CrawfordHollow wrote:I still don't see any real evidence that the third eye is any more than a symbol in Vajrayana Buddhsim. Some deities also have four arms and three faces, but that doesn't mean that we need to grow extra appendages to reach enlightenment. I will happily be proved wrong, and I am not trying to be difficult, but from everthing that I have seen it seems like the third eye is no more than a symbol of purity. In either case I don't think that anyone would argue that the "practice"that the OP gleamed off the internet has absolutely no relevance to Buddhsim. Even the quote from Robert Beer that was presented earlier puts the "third eye" in quotations, implying that this is no more that a western idea that he is applying to Buddhsim for the clarity of his readers. Again, I could be completely wrong.

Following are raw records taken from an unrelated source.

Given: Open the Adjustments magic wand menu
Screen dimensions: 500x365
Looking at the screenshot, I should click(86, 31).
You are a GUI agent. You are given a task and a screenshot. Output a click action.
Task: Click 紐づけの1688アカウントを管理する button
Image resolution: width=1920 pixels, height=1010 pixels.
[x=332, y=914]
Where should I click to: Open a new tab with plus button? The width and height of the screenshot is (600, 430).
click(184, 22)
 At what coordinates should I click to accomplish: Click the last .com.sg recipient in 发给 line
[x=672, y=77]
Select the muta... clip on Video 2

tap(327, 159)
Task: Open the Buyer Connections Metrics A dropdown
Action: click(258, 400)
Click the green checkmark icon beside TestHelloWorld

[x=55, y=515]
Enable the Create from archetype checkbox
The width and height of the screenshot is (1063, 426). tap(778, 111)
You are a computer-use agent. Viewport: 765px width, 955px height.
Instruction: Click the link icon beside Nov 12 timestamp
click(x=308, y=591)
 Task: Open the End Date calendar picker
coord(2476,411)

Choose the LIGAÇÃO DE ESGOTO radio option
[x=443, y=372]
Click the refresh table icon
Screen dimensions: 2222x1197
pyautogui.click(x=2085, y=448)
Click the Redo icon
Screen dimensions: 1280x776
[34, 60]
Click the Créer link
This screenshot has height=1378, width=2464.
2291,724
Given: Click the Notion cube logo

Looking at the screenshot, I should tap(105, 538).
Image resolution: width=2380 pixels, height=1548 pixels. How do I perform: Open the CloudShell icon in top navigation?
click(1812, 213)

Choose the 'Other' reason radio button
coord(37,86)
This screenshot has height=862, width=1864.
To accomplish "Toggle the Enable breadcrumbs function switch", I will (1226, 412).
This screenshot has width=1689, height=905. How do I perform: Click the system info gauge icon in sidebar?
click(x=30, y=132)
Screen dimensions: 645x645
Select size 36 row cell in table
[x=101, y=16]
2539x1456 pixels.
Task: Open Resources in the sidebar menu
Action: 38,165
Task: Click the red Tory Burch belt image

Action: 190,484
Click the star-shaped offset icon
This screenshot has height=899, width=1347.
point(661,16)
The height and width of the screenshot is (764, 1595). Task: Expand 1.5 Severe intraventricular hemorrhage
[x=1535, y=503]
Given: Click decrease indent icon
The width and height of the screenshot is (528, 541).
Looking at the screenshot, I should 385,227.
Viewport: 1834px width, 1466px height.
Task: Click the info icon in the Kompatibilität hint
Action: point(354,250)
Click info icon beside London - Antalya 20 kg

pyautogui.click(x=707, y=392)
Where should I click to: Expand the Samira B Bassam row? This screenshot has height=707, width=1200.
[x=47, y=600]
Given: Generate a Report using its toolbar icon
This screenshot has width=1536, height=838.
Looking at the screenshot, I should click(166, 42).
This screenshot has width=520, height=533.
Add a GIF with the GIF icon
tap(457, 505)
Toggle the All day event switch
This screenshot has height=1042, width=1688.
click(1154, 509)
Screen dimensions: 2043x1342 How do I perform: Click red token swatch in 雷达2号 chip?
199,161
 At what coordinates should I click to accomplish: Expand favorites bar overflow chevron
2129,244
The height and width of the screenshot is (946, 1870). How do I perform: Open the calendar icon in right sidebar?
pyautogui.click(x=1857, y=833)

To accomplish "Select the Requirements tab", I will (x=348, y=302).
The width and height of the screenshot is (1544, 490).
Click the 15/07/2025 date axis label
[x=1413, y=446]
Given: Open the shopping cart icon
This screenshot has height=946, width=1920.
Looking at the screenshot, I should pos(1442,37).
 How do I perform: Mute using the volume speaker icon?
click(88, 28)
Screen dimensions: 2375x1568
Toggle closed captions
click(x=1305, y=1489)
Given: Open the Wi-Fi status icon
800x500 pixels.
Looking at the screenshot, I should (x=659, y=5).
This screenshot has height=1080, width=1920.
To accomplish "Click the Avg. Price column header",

I think there is a strange displacement going on here (on this thread generally, but expressed above very clearly). The displacement is the notion that the 'third-eye' is a western
new age construction which has no relationship at all with Tibetan Buddhism.
I think we'd all agree that the new agey interpretation of 'the third-eye' (and chakras etc) is highly problematic for a manifold of reasons.
However, one needs to ask where the new age movement really begun, and where it drew its ontology from. Most good histories trace the movement back to the theosophists, who were clearly and unambiguously adopting (and reinterpreting) both orthodox and heterodox Indian ideas (about subjectivity, soteriology, metaphysics and so forth). A lot of the important theosophists moved to India, and some explicitly adopted (however badly) Buddhist vows and practices.
Now where do you think Tibetan Buddhism came from?
The question is really about the degree to which Vajrayana conceptions of the subtle body are distinct from more orthodox Indian Yogic schools. And I would agree that there are some very important points of distinction, many of them related to the doctrine of emptiness (as opposed to example, to Purusha and prakriti). However, it seems to me pretty fallacious to deny the points of continuity whilst doing that.
There is never any shortage of Vajrayana practitioners who wish to treat the Vajrayana as totally unique, self-enclosed and absolutely distinct from any other tradition - but this just plainly not the case.